If the app tier streamed every PDF itself it wouldn't scale; if it handed out a durable storage URL, who could re-share it? Find a middle path that offloads the bytes yet stays gated by your authorization check. Then ask what "view-only" should mean for a document the user can still screenshot — and how you'd make a leaked copy traceable back to who leaked it.
```
```hint What does search do with permissions?
A full-text index that ignores ACLs will happily return documents the caller can't see. How does authorization interact with the index — do you filter before, during, or after the query, and what does each choice cost you in latency and in staleness when an ACL changes mid-flight? Whatever you pick, ask whether it can ever *show* a document that was just revoked.
```
### Clarifying Questions to Ask
- What is the granularity of sharing — can an external org be granted access to a single document, or only to a whole room/folder?
- Do we need explicit *deny* rules, or is allow-only (union of grants) sufficient for v1?
- Is view-only access expected to prevent download/printing/screenshotting, or only to gate the download endpoint?
- What are the compliance/retention requirements for the audit log (immutability window, retention period, who can read it)?
- Do we need full-text search inside PDF content, or only over document/folder names and metadata?
- Are there data-residency or per-tenant key-isolation requirements?
### What a Strong Answer Covers
- A clear split of functional vs. non-functional requirements, with security treated as a correctness constraint.
- A **single, centralized authorization decision point** that every read/write/serve/search path consults — and an explicit argument for why that prevents leaks.
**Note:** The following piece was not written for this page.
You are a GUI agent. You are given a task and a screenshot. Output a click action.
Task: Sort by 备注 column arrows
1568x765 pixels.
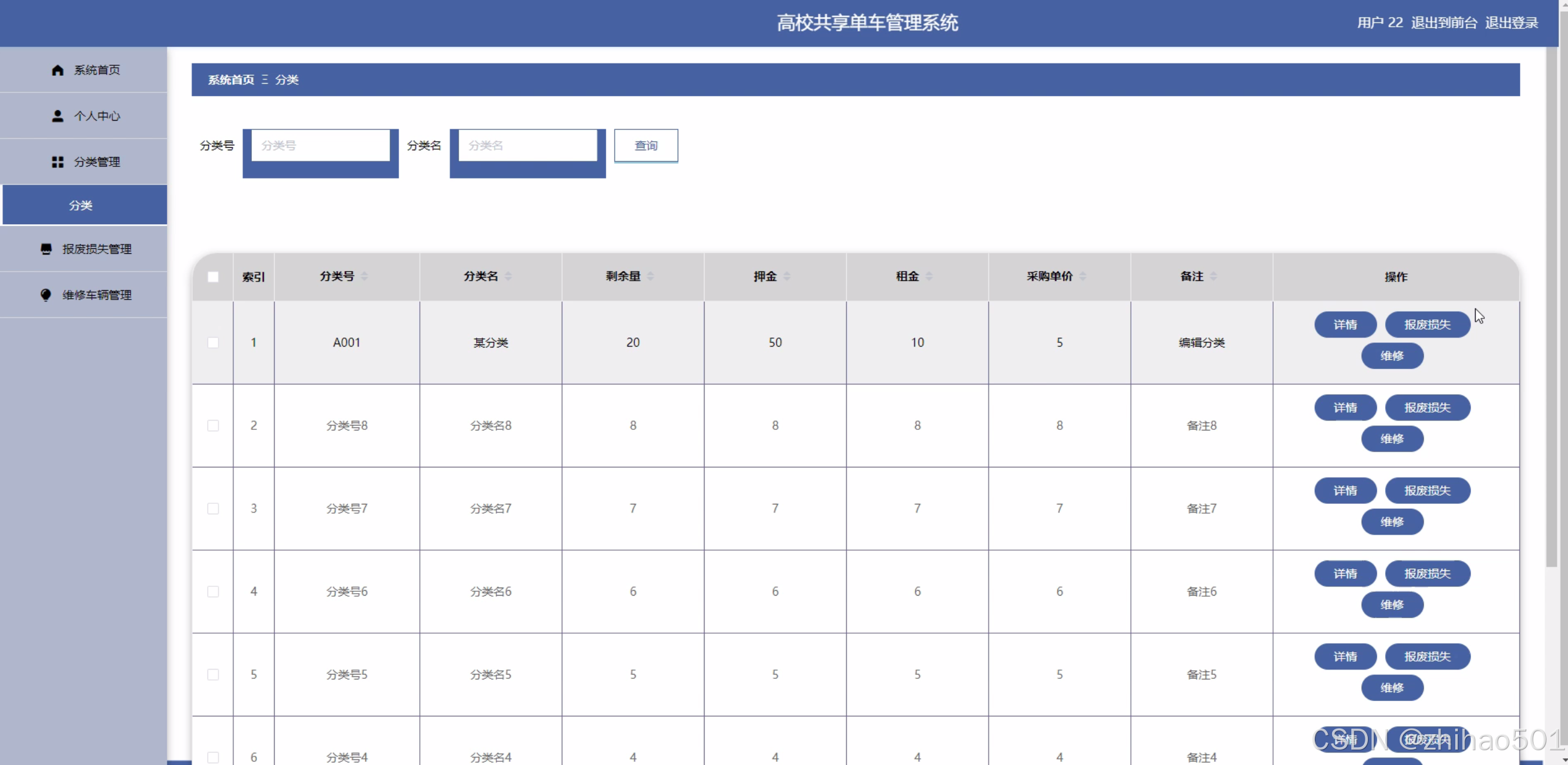(x=1213, y=277)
- A coherent data model: organizations, users, memberships, rooms, folders (hierarchy), documents (with object-storage keys + lifecycle status), and ACL grants keyed by resource + principal.
- A precise, *explainable* permission-evaluation algorithm: inheritance from room → folder chain → document, the union/override semantics, and how the owning org's implicit rights are handled.
- A secure upload pipeline (pre-signed direct upload, validation, async virus/PDF scan, status lifecycle) and a secure serving pipeline (short-lived signed URLs, optional page-rendering + watermarking).
- ACL-aware search that cannot return unauthorized documents, with the index-vs-post-filter tradeoff named.
- A tamper-resistant audit log: what events are captured, the event schema, append-only storage, and retention.
- Caching/consistency reasoning that does not trade away authorization correctness (short TTLs, invalidation on ACL change, fast-expiring URLs).
- Scalability choices (blobs in object storage, async workers, partitioned audit logs) and the key tradeoffs, stated as tradeoffs.
### Follow-up Questions
- A document is moved into a folder with *more restrictive* sharing. How do you ensure the effective permissions update atomically, and how do you handle in-flight signed URLs already issued under the old permissions?
- An org's access to a room is revoked. What is the maximum window during which a previously-cached authorization decision or an outstanding signed URL could still grant access, and how do you bound it?
- How would you extend the ACL model to support per-user (not just per-org) exceptions and time-bounded access (e.g., access that expires at a deal's close) without making permission evaluation unexplainable?
- How would you support legally-defensible "who viewed what, when" reporting and detect anomalous bulk-download behavior?
Quick Answer: This question evaluates a candidate's mastery of system design and secure authorization models for multi-tenant file-sharing platforms, focusing on organization-level access control, data modeling, consistency, scalable serving of large PDF assets, and auditability.